Deskripsi Pekerjaan
At Nexus Cloud Infrastructure, we are building the backbone of the next generation of distributed systems. We are looking for a visionary Senior Site Reliability Engineer to join our elite team in San Francisco. You will be responsible for scaling our cloud-native platforms, optimizing global latency, and architecting fault-tolerant services that power millions of requests per second.

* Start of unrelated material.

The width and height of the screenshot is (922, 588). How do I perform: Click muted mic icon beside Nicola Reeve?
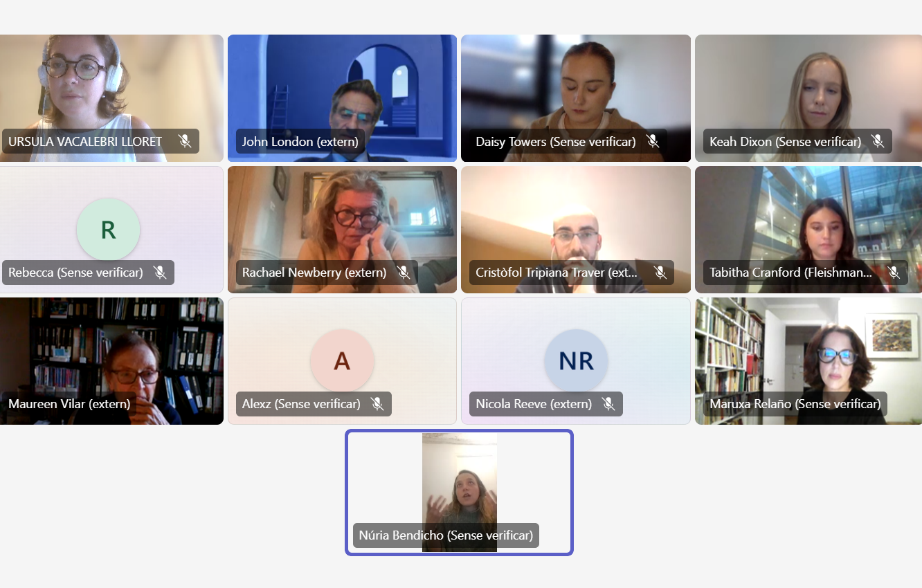pyautogui.click(x=608, y=404)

If you are passionate about automation, observability, and infrastructure-as-code, we want to talk to you.
Tanggung Jawab
- Architect and maintain highly scalable distributed systems using Kubernetes and AWS.
- Drive capacity planning, performance tuning, and global infrastructure scaling efforts.
- Implement proactive monitoring and observability strategies using Prometheus, Grafana, and ELK.
- Automate manual operational workflows to reduce toil and improve system efficiency.
- Lead incident response rotations and conduct thorough blameless post-mortems.
- Collaborate with engineering squads to ensure high availability for mission-critical applications.
- Mentor junior SREs and foster a culture of rigorous engineering standards.
Kualifikasi
- 5+ years of experience in Site Reliability Engineering or heavy DevOps roles.
- Expertise in cloud infrastructure (AWS/GCP/Azure) and Kubernetes orchestration.
- Proficiency in programming with Go, Python, or Rust.
- Deep understanding of IaC tools such as Terraform, Pulumi, or Crossplane.
- Proven experience with CI/CD pipeline optimization (Jenkins, GitHub Actions, ArgoCD).
- Strong knowledge of networking protocols (TCP/IP, DNS, Load Balancing) and security best practices.
- Ability to work effectively in a collaborative, fast-paced remote or hybrid environment.